Monday, June 1, 2009

I Want to Get Lost in some Fantasy and Escape this Reality

How I love to push my nose deep into a book and be consumed by a world other than my own. With its harsh and cruel ways, burning ashes in the wounds it has lashed with entangling whips. To escape into this wondrous fantasy land with troubles and fears that are all fixed in the end, makes my heart twinge with longing to be in a fictional book. Alas, when my head clears from my books and focuses on real life, my heart is broken. The book I'm reading right now, the girl is juggling three boys. Well two boys and a man, but anyways, her story of love and chaos excites me and I want something like that myself. Not exactly be cheating with three different guys, but to be wanted by so many people and have an interesting life. Then I stand back and look at my own and realize I'm not wanted by anybody, my life is dull, I won't have a happy ending, my life is not the life of a fictional book.
Why am I not like all the other girls, or anybody my age. They all go out and drink for fun, cruise and sing really loud in the car with their friends. Make out, have sex, cut loose. Not I. I stay enclosed in my house, not because I fear to enjoy myself, but simply because I do not find joy in the things people my age do. Drinking, I find it a lack of character. No sense to drinking whatsoever to me. Drugs follow under the same thing. Making out, having sex, I really need to leave this town before I find anyone I would want to share something like that with. Cruising and singing really loud in a car with all my friends, well since I don't drink or I'm not a slut, my "friends" don't really want to hang out with me. So, I live my life on here. The internet. Where sadly, is the place where I find my real friends. I know how pathetic that sounds, but I have found so many more people with better characters on the internet than in real life. Granted, I don't truly know them, but I have probably conversed with my online friends more than any of my friends I know face to face in my entire life. You may call my life sad and pathetic, but I find it to be a bit of a sanctuary until I find my way out of this town. Don't ever let me come back. Please I beg you all. I don't know who "you all" are, but please.
My family... which consists of just my father and I, have hit a financial crisis. We simply can't afford to live. We've cut down most of our bills, I mean we can cut the Satellite out of our lives, and we could get cheaper cell phones, but other than those two bills, everything else is essential. It's all medical or gas/lighting and what not bills. How is one expected to live when one such as my father is making an amazing amount of money, yet we still don't cut it. Our house, has no food in it. Every time I open the pantry or fridge, I feel like weeping because we are so poor right now, we can't even afford to feed ourselves. I've been having nightmares lately. Usually I love my nightmares because they're like horror movies with 4-D action, but these nightmares aren't like most. They're of my father and I barely scraping by then losing it all and living in boxes or shelters. I can't count the times I have woken up sobbing and holding myself within the past few weeks. I figured once track was over, my schedule would thin out and I'll be able to calm down a bit. Not at all.

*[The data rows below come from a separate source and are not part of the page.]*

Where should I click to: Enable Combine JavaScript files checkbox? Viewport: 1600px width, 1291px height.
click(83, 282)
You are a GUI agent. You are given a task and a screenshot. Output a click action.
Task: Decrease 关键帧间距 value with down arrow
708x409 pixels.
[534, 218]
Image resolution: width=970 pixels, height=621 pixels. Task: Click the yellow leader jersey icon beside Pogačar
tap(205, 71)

I'm going to New Mexico this Friday, I got the time off from work, but when I return, I'll be at full speed again with work. The weekend after that, Kylie really wants me to go to her graduation in Oregon. I can't take two consecutive weekends off of work, can I? I want to quit so badly, but with Angie's mother in the hospital like she is, I can't add any more stress to her life. I'm not one to allow my burdens on to someone else.

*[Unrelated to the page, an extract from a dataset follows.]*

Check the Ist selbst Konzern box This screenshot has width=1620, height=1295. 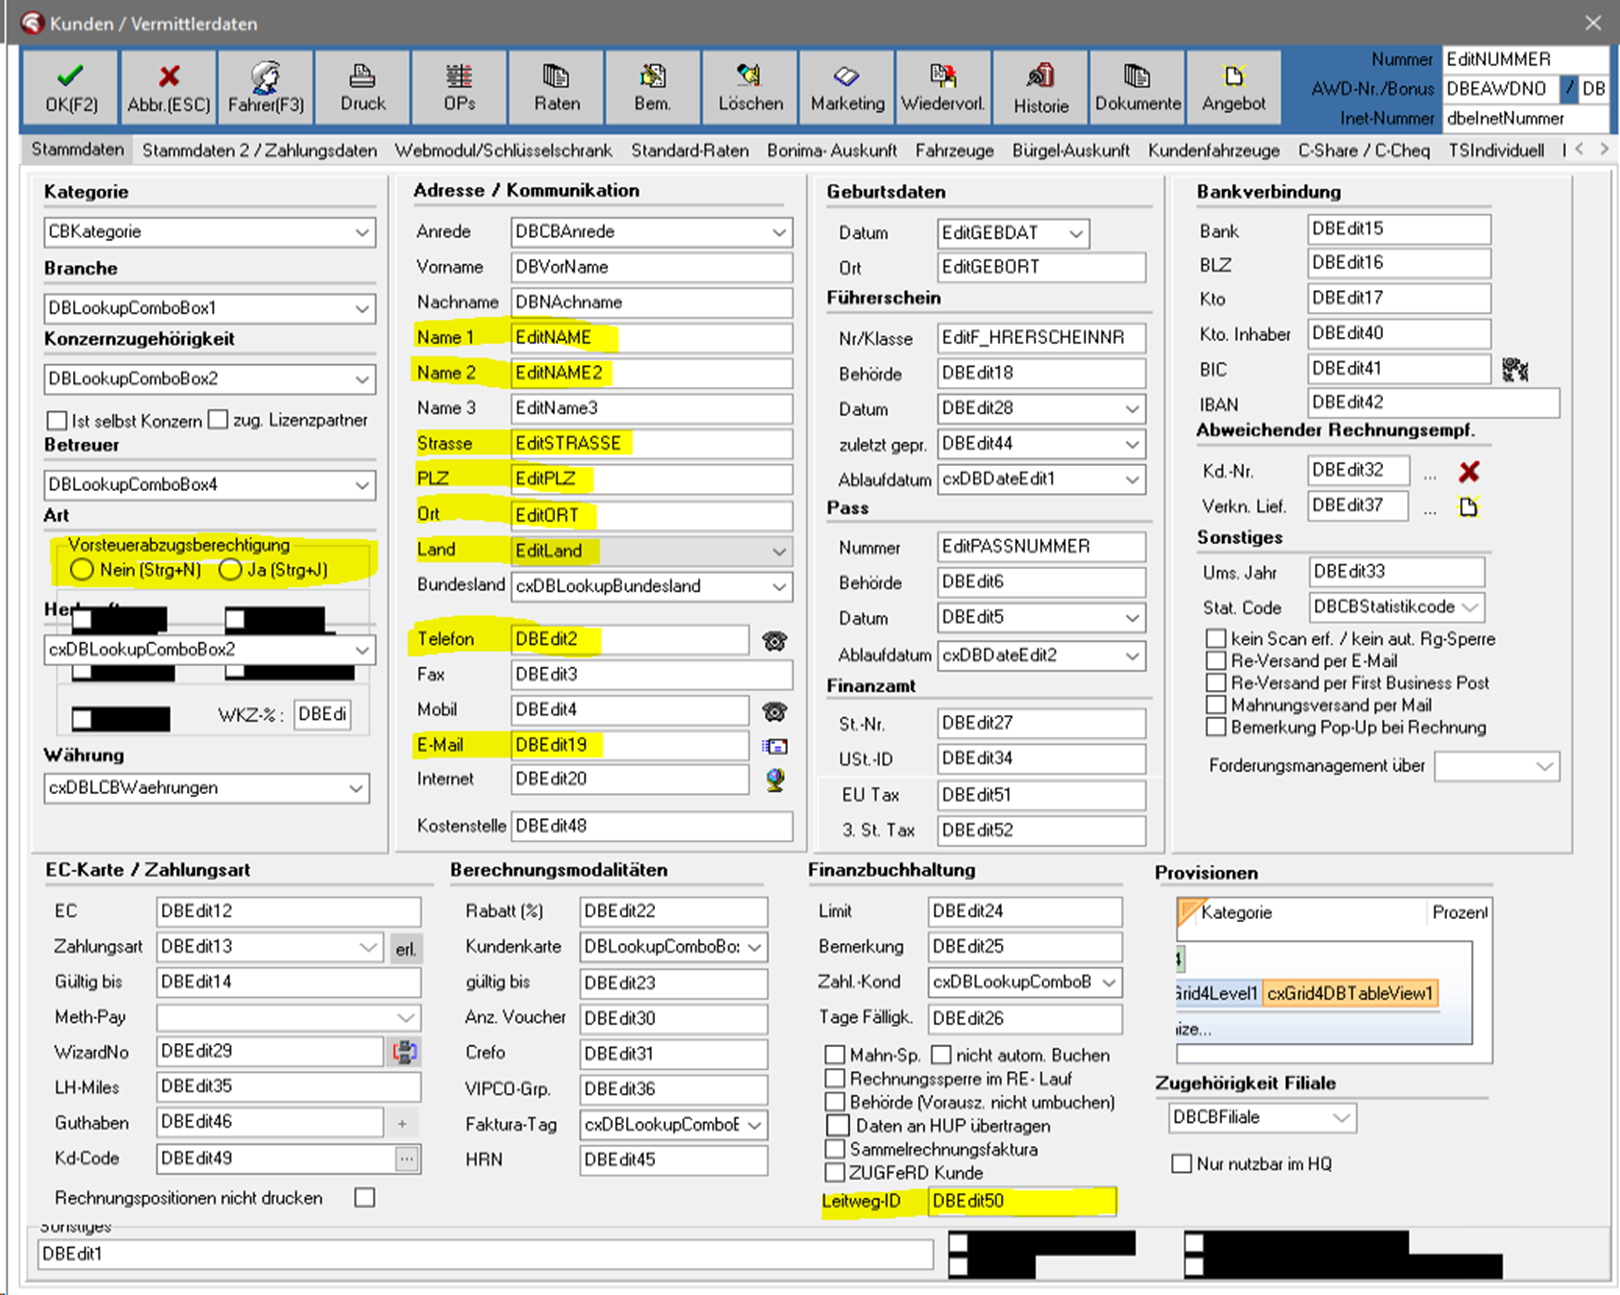tap(58, 420)
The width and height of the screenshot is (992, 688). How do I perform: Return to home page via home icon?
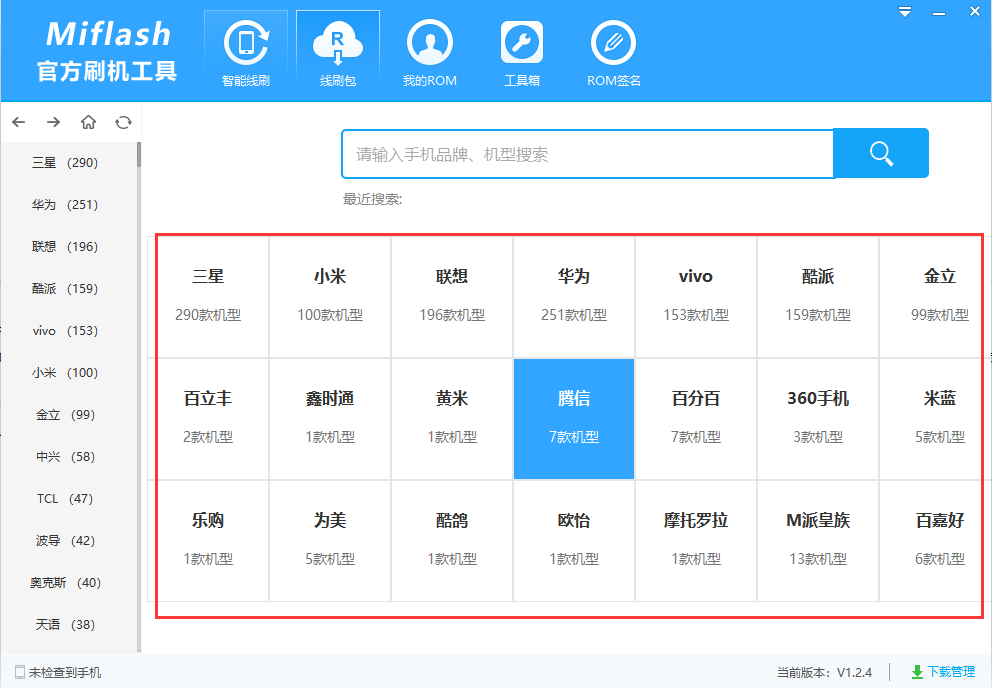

Then today, my teacher called my book I turned in to her a health hazard because of the blood I put on it. Oh... psh. I have the cleanest blood anyone in our school can claim to have. I have blood tests every month for 5 hours where they draw my blood every half hour. Sure it's slightly disgusting, but she didn't have to touch the blood drops if she didn't want to. Then she said my pictures I drew were to gory. I asked her if it was okay if I made a zombie book. Did she really expect rainbows and butterflies? I don't like when people call my work names of sorts or find it unacceptable. It really pissed me off.

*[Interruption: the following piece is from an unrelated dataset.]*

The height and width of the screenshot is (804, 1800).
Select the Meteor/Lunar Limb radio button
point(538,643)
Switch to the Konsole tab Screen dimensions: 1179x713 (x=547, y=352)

I don't know what it is right now either, I'm snapping at my father. He doesn't deserve this. I'm sorry, but the way he says my name as if I'm not listening or that I'm in trouble when I hadn't done anything annoys the piss out of me. He keeps asking me what's wrong, and I truly don't know. I just want to curl up into a small ball and sleep for a very long time. Wow... this came out a lot more emotionfilled that I really wanted, but I don't feel like erasing this. Maybe I can let my non-readers know of my true inner feelings.